C'est fait. Le conseil d'administration de Ile de France Mobilités, réuni ce matin, a adopté à l'unanimité la mise en cessation de paiement avec effet immédiat : l'autorité organisatrice ne rémunère plus les opérateurs, faute d'avoir obtenu des mesures de compensation du confinement sanitaire à hauteur de la perte de recette estimée à 2,6 MM€. Pour l'instant, l'Etat n'a consenti qu'une inscription dans la loi de finance rectificative à hauteur de 425 M€. Le dialogue de sourd continue... mais il semble bel et bien que le problème auditif soit uniquement du côté de l'Etat. Ou alors, ce n'est pas auditif, mais c'est encore plus grave.

La situation est donc inédite : les opérateurs sont donc sans filets, à leurs propres risques et périls. Pour les deux principaux, nul doute qu'ils ne vont pas tarder à se retourner contre leur actionnaire unique. Tiens, c'est l'Etat !
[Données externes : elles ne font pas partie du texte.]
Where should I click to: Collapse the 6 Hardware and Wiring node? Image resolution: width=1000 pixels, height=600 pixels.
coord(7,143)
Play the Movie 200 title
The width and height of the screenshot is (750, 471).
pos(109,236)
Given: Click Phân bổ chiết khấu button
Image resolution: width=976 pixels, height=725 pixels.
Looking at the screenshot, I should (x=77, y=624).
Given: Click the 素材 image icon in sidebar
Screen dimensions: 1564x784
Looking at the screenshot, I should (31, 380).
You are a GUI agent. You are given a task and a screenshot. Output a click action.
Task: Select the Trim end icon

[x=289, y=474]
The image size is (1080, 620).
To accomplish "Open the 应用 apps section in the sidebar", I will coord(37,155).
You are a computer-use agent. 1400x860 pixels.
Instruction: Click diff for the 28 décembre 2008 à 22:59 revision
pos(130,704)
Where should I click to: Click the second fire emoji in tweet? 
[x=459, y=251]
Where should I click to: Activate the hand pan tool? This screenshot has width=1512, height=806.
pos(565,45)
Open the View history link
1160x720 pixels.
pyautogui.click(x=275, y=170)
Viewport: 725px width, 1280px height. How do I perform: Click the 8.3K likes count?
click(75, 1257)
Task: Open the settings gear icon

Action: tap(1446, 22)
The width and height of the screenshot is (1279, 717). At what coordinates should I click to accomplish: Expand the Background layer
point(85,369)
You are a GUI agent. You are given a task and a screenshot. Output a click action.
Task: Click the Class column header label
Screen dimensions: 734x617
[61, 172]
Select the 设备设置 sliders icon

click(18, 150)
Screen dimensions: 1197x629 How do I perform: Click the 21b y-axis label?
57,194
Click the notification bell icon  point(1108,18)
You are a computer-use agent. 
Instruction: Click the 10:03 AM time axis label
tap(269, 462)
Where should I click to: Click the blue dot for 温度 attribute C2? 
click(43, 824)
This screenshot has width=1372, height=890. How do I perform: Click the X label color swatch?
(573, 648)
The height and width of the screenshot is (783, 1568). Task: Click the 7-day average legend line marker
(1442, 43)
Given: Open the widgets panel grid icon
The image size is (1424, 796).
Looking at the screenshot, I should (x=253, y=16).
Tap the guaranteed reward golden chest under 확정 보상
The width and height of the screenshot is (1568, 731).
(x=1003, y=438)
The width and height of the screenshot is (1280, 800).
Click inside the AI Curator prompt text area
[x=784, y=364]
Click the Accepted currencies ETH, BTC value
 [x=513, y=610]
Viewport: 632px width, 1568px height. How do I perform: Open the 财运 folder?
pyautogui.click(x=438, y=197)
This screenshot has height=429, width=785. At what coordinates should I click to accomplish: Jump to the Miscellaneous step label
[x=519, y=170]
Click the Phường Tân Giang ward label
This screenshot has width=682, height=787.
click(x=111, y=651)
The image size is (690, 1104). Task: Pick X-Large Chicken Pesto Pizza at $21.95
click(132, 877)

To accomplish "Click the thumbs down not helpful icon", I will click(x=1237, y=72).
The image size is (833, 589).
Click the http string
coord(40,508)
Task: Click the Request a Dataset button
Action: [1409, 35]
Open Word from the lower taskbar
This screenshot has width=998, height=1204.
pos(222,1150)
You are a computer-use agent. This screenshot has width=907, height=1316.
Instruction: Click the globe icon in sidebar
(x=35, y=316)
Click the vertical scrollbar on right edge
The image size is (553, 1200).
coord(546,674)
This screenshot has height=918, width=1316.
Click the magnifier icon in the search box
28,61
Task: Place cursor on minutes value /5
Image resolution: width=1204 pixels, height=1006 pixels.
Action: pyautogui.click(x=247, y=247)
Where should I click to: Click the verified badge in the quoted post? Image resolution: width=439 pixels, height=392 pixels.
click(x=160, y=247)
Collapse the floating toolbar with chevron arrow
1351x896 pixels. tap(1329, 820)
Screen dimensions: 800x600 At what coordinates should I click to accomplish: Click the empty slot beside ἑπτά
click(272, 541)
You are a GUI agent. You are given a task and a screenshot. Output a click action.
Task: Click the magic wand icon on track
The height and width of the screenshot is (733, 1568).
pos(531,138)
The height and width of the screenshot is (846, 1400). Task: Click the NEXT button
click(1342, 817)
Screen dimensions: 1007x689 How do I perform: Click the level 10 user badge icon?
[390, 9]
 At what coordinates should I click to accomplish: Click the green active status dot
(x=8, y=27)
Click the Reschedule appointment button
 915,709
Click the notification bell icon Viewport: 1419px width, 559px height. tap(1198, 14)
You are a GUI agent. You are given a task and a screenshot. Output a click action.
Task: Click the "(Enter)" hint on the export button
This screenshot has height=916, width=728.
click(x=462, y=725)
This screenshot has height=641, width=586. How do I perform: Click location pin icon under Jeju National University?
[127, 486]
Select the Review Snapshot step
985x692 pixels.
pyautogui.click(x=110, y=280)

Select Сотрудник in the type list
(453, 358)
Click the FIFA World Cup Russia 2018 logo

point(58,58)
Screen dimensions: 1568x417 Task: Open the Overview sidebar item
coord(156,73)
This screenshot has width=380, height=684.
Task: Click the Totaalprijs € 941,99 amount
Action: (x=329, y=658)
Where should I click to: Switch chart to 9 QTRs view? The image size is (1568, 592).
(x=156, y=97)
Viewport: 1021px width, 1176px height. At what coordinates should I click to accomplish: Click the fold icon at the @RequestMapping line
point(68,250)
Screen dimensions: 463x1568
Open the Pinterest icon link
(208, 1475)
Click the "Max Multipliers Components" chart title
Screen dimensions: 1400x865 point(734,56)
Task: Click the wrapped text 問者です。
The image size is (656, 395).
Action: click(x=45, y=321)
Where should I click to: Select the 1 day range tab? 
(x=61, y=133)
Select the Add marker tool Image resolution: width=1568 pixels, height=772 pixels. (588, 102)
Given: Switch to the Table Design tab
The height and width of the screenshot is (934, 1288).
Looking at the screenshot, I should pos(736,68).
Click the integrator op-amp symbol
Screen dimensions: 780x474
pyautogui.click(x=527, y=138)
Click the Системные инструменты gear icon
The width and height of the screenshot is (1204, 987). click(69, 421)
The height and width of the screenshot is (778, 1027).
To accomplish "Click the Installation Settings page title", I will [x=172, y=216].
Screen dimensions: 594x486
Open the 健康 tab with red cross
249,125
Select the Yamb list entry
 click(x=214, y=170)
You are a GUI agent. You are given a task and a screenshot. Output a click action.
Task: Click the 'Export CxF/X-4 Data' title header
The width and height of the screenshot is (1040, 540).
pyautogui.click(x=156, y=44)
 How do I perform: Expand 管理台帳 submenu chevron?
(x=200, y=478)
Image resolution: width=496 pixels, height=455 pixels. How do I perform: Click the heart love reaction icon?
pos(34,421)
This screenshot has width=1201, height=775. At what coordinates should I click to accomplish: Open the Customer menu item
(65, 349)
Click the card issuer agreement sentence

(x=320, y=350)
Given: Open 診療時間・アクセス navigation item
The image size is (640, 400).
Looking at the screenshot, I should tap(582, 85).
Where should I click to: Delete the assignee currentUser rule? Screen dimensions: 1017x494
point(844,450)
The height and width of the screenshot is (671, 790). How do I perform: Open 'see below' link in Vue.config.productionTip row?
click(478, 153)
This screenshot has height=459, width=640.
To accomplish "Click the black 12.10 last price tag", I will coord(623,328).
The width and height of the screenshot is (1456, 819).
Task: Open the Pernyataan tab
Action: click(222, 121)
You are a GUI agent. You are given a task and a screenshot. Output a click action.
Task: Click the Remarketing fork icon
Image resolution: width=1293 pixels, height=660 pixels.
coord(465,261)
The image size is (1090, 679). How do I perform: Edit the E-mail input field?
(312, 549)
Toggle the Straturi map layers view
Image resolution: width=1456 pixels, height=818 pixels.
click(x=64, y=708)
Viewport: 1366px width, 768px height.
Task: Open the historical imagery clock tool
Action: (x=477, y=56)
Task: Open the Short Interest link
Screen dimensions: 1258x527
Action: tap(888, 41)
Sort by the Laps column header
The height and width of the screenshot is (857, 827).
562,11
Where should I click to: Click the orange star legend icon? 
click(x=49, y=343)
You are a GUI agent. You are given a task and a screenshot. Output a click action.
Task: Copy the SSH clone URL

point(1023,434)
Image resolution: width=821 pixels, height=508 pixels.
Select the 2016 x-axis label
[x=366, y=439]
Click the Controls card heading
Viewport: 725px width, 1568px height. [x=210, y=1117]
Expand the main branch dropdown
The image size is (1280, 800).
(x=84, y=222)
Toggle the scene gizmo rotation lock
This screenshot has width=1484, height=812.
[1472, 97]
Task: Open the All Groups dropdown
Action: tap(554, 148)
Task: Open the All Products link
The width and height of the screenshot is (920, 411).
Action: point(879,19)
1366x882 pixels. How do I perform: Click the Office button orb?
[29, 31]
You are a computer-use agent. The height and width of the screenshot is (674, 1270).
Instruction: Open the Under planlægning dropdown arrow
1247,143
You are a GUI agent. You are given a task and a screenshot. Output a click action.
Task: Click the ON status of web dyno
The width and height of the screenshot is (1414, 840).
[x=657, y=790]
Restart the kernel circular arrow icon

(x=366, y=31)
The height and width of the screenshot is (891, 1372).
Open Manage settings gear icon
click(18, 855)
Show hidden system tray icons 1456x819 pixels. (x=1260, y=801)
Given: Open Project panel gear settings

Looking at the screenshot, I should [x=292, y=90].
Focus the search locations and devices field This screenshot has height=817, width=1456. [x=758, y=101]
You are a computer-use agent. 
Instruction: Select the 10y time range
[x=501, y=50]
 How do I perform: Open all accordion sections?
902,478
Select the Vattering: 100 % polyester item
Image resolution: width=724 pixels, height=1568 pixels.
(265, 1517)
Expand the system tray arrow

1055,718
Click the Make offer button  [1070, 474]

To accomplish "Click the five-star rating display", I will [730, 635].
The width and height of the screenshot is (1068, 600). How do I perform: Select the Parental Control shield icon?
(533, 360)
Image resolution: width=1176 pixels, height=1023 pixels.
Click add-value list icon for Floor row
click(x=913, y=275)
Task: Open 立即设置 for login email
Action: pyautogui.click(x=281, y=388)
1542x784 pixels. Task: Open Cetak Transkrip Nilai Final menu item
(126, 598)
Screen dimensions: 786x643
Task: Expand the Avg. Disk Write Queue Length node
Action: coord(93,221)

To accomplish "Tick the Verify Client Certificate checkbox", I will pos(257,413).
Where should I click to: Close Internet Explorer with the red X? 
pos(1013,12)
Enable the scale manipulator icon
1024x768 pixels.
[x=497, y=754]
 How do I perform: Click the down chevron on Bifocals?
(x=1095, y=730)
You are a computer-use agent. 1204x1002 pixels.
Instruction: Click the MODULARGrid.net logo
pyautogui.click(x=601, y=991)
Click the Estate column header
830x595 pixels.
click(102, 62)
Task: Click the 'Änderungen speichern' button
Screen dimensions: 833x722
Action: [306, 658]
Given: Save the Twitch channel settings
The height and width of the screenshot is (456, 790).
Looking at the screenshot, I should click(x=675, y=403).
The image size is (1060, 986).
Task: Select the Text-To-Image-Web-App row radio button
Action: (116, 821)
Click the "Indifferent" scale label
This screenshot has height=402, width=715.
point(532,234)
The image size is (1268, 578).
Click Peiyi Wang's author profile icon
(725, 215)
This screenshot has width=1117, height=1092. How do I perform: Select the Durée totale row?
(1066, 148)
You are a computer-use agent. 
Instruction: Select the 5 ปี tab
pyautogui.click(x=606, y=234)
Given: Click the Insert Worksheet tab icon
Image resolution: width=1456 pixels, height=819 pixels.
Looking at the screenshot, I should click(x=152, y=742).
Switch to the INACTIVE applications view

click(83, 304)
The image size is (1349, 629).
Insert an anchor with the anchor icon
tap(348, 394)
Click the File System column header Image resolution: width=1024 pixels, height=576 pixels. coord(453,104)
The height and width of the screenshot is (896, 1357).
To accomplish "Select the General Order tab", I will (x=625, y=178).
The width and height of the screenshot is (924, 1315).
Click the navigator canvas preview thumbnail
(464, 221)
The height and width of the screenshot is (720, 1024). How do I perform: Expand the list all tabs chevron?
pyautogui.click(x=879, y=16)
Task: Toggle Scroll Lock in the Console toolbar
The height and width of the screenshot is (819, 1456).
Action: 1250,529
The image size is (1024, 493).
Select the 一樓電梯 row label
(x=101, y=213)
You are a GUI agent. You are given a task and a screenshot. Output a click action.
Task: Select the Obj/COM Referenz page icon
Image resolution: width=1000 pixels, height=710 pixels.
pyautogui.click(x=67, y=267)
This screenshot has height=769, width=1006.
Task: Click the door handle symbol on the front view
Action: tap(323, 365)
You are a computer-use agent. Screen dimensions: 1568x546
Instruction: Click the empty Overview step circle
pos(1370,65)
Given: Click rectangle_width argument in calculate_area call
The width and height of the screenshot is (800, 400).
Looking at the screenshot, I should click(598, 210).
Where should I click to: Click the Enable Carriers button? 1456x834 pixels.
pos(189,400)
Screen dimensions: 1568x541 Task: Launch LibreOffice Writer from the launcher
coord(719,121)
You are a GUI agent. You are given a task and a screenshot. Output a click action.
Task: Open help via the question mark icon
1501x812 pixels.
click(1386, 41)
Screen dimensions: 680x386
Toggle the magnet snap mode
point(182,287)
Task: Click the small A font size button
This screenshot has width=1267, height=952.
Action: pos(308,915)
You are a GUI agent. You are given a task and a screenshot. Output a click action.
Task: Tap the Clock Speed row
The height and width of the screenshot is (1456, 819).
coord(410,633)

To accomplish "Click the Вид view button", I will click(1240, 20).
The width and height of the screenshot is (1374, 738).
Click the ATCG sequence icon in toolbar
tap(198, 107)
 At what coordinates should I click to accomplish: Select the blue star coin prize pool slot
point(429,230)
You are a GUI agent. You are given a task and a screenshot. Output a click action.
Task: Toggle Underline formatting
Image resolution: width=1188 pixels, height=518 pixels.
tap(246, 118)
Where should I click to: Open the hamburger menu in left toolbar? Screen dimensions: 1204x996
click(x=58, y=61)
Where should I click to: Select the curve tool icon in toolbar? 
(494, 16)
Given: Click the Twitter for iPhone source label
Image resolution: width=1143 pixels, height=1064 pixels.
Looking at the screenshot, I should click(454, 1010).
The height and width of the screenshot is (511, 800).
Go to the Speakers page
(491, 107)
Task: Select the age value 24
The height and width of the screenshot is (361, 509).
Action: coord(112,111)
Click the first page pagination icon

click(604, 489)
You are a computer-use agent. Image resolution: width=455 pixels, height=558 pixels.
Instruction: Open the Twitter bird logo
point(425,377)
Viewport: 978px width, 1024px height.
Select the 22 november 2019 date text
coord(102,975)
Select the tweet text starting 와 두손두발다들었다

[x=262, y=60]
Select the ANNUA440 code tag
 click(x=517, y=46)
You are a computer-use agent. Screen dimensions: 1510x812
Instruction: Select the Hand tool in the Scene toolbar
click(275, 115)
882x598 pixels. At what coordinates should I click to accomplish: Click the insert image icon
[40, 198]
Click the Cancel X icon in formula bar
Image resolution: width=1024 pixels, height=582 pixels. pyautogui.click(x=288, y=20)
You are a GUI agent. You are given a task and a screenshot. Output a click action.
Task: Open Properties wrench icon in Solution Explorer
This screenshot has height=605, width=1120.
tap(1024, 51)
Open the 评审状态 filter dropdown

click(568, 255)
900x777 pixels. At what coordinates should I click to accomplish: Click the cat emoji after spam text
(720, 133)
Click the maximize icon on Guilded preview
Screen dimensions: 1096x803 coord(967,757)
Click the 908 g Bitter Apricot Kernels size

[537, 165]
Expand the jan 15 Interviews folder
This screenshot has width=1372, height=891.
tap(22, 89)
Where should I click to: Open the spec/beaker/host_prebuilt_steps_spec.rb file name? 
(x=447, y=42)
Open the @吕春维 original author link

En revanche, les réseaux Optile seront payés du fait de leur plus grande fragilité financière.

Cette crise des transports publics en Ile de France contraste de façon très violente avec les discours, notamment celui prononcé par le Président de la République à la Convention citoyenne pour le Climat. Ile de France Mobilités, comme toutes les autorités organisatrices et opérateurs de transports urbains et interurbains, trouveront dans le rapport du Haut Conseil pour le climat un peu de soutien puisque celui-ci place le réseau ferroviaire et les transports en commun au centre des actions à engager rapidement et massivement non seulement pour aligner les ambitions de la France en matière de Stratégie Nationale Bas Carbone et les politiques mises en oeuvre.